一八七三年 娼妓規則・貸座敷渡世規則発布。






一八七九年 公娼廃止運動開始。






一九〇〇年 娼妓取締規則発布。






一九一六年 貸座敷引手茶屋娼妓取締規則改正。






一九四六年 娼妓取締規則廃止。






一九四八年 風俗営業取締法公布。性病予防法公布。






一九五六年 売春防止法成立公布。






一九五八年 売春防止法実施。











                         *








時は流れる。

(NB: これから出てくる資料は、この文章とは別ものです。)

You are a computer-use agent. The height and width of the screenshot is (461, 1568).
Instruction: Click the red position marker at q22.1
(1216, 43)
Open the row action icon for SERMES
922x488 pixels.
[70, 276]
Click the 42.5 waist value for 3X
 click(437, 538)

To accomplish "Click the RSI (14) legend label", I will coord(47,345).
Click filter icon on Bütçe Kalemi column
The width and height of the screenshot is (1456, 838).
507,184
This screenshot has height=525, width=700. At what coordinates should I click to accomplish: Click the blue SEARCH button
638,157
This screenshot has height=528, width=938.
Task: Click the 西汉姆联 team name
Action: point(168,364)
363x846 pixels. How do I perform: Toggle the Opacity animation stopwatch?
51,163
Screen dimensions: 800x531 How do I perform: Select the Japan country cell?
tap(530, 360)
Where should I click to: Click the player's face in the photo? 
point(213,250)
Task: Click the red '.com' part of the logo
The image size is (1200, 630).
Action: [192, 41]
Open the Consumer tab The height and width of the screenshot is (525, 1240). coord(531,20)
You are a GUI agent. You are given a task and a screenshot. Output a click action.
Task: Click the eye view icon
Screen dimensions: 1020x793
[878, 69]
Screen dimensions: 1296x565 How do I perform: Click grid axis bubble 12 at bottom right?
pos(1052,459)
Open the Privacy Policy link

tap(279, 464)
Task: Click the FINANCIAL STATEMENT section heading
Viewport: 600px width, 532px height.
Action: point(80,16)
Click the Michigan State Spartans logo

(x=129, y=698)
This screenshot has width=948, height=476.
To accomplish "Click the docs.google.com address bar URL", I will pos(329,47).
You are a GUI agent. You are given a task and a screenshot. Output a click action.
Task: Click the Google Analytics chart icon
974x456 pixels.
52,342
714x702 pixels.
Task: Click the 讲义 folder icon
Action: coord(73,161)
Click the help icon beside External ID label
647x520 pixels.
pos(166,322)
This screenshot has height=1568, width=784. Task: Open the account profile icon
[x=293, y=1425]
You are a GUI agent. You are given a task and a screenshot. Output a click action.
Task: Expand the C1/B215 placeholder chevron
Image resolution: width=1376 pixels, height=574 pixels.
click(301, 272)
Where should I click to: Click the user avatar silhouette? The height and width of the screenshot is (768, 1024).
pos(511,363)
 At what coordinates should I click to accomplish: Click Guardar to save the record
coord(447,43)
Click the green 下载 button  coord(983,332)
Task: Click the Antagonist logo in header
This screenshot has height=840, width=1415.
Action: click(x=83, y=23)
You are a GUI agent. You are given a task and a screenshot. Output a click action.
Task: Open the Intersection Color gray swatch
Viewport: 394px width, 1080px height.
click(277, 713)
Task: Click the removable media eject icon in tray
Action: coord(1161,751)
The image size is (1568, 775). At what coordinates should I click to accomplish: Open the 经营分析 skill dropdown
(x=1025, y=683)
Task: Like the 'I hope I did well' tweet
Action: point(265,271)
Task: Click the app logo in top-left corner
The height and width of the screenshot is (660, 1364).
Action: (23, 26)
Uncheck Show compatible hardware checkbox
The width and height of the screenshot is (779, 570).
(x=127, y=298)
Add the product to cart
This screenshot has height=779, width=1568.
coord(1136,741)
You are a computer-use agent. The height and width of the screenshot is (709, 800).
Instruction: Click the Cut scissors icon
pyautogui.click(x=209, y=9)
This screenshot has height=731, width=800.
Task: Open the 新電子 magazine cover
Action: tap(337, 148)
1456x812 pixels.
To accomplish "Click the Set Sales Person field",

穏やかに。
人はその歴史の中で、時に立ち止まり、時に振り返り、そして再び歩き出す。
新しい未来を創るために。人が、人として生きるために。
歴史とは、過去から未来へ向かう、前向きの過程プロセスなのだ。
幾つもの季節が巡り巡って、そうしてまた、今年も春がやって来る。






















二〇〇二年 春 ――――――――――――――――――――








賑やかな観光地の一角に、一軒の料亭がある。
そこは数百年前、伏羽琉ふ ば る 遊郭であった場所だ。
眺望の開けた絶景の地にある桜の古木は、春になると、
何かを待ち焦がれていたかのように一斉に咲く。




「・・・ねぇ、ねぇ、お母さん。こんな所に、文字が彫ってあるよ――――



風情のある料亭――――その少し前を、仲の良い母と娘が、手を繋いで通り過ぎていく。
少女が、指差したのは、柳の木の幹に刻まれた二首の和歌。


「・・・そうねぇ。誰が、彫ったのかしら・・・」


幹に彫り刻まれたその文字は、長い年月を経たせいか、所々、消えかかっている。
一旦、立ち止まってそれを眺めた親子は、目を細めて、
また何事もなかったかのように歩き出した。
歌うような少女の声が、風に舞う。


その地に、深く哀しい思い出が眠っていることは、誰も知らない。


会者定離。
出逢った者は、何時か必ず、別れる時が来る。
しかし、別れを恐れていては、出逢いはありえない。
離れ離れになってしまったあの二人は、来世で再び巡り逢うことが出来ただろうか。



――――大好きだよ、はーさん――――



沢山の人の想いを乗せた穏やかな風が、今日もこの地を通り過ぎて行く。
その風の行き着く先は、誰もが望む未来だろうか・・・・・・
空は何処までいっても、青かった。